Check if a user can request Code Suggestions
In the GitLab Rails console, verify that a user can request Code Suggestions.
User.find_by_id("<user_id>").can?(:access_code_suggestions)
If this returns false
, it means some configuration is missing that does not allow the user to access Code Suggestions.
This missing configuration might be either of the following:
- The license is not valid. To resolve, check or update your license.
- GitLab Duo was not configured to use a self-hosted model. To resolve, check if the GitLab instance is configured to use self-hosted models.
Check if GitLab instance is configured to use self-hosted-models
To check if GitLab Duo was configured correctly:
- On the left sidebar, at the bottom, select Admin.
- Select Settings > General.
- Expand AI-powered features.
- Under Features, check that Code Suggestions and Code generation are set to Self-hosted model.
Check that GitLab environmental variables are set up correctly
To check if the GitLab environmental variables are set up correctly, run the following on the GitLab Rails console:
ENV["AI_GATEWAY_URL"] == "<your-ai-gateway-endpoint>"
If the environmental variables are not set up correctly, set them by following the Linux package custom environment variables setting documentation.
Check if GitLab can make an HTTP request to AI Gateway
In the GitLab Rails console, verify that the AI Gateway is reachable by running:
HTTParty.get('<your-aigateway-endpoint>/monitoring/healthz', headers: { 'accept' => 'application/json' }).code
If the response is not 200
, this means either that:
- The network is not properly configured to allow GitLab to reach the AI Gateway container.
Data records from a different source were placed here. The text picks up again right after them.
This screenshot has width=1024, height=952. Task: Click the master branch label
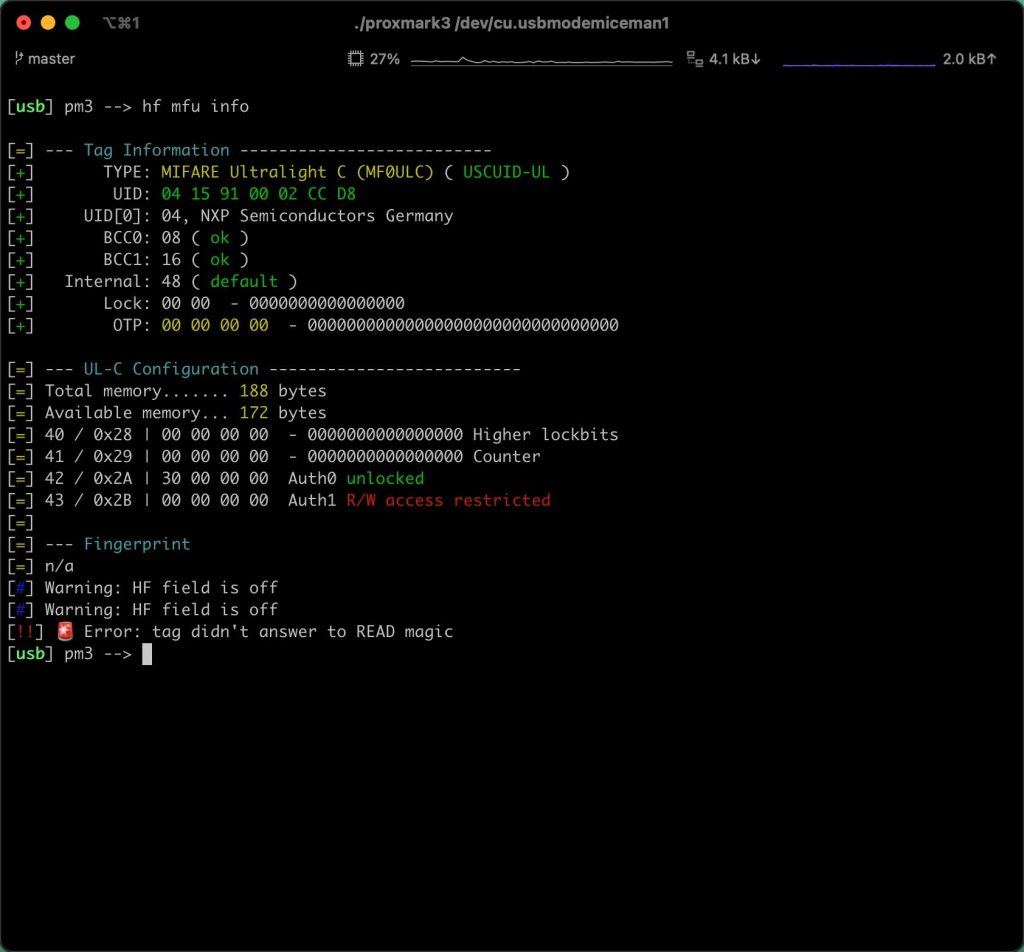[x=52, y=59]
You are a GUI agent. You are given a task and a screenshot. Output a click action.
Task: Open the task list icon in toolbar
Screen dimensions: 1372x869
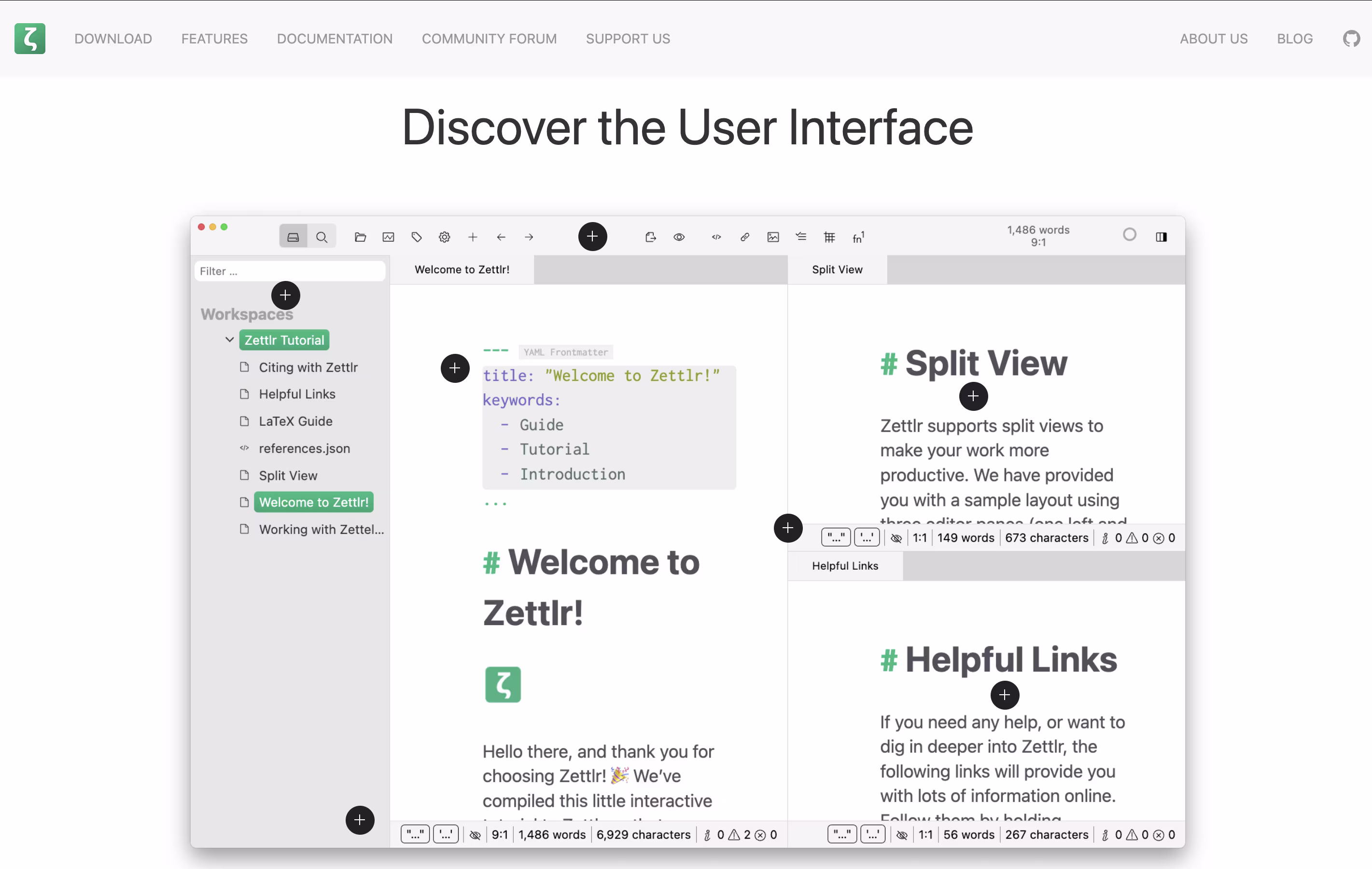click(x=801, y=237)
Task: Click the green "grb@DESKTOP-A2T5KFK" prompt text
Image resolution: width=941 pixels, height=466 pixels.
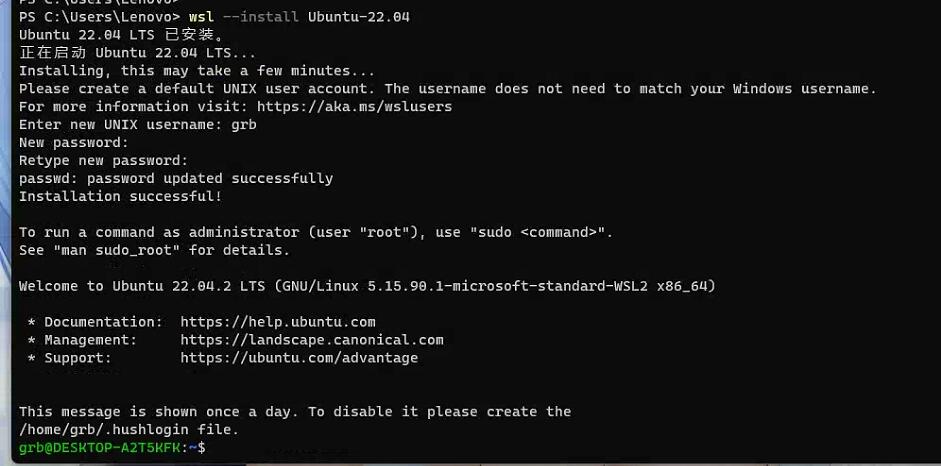Action: click(x=100, y=448)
Contact your network administrator to verify the setup.
- AI Gateway is not able to process requests. To resolve this issue, check if the AI Gateway can make a request to the model.
Check if AI Gateway can make a request to the model
From the AI Gateway container, make an HTTP request to the AI Gateway API for a Code Suggestion. Replace:
-
<your_model_name>
with the name of the model you are using, for examplemistral
orcodegemma
. -
<your_model_endpoint>
with the endpoint where the model is hosted.
docker exec -it <ai-gateway-container> sh
curl --request POST "http://localhost:5052/v1/chat/agent" \
--header 'accept: application/json' \
--header 'Content-Type: application/json' \
--data '{ "prompt_components": [ { "type": "string", "metadata": { "source": "string", "version": "string" }, "payload": { "content": "Hello", "provider": "litellm", "model": "<your_model_name>", "model_endpoint": "<your_model_endpoint>" } } ], "stream": false }'
If the request fails:
- AI-Gateway might not configured properly to use self-hosted models. To resolve this, check that the AI Gateway environmental variables are set up correctly.
- AI-Gateway might not be able access the model. To resolve, check if the model is reachable from the AI Gateway.
- The model name or endpoint might be incorrect. Check the values, and correct them if necessary.
Check if AI Gateway can process requests
docker exec -it <ai-gateway-container> sh
curl '<your-aigateway-endpoint>/monitoring/healthz'
If the response is not 200
, this means that AI Gateway is not installed correctly. To resolve, follow the documentation on how to install AI Gateway.
Check that AI Gateway environmental variables are set up correctly
To check if the AI Gateway environmental variables are set up correctly, run the following in a console on the AI Gateway container:
docker exec -it <ai-gateway-container> sh
echo $AIGW_AUTH__BYPASS_EXTERNAL # must be true
echo $AIGW_CUSTOM_MODELS__ENABLED # must be true
If the environmental variables are not set up correctly, set them by creating a container.
Check if the model is reachable from AI Gateway
Create a shell on the AI Gateway container and make a curl request to the model. If you find that the AI Gateway cannot make that request, this might be caused by the:
- Model server not functioning correctly.
- Network settings around the container not being properly configured to allow requests to where the model is hosted.
To resolve this, contact your network administrator.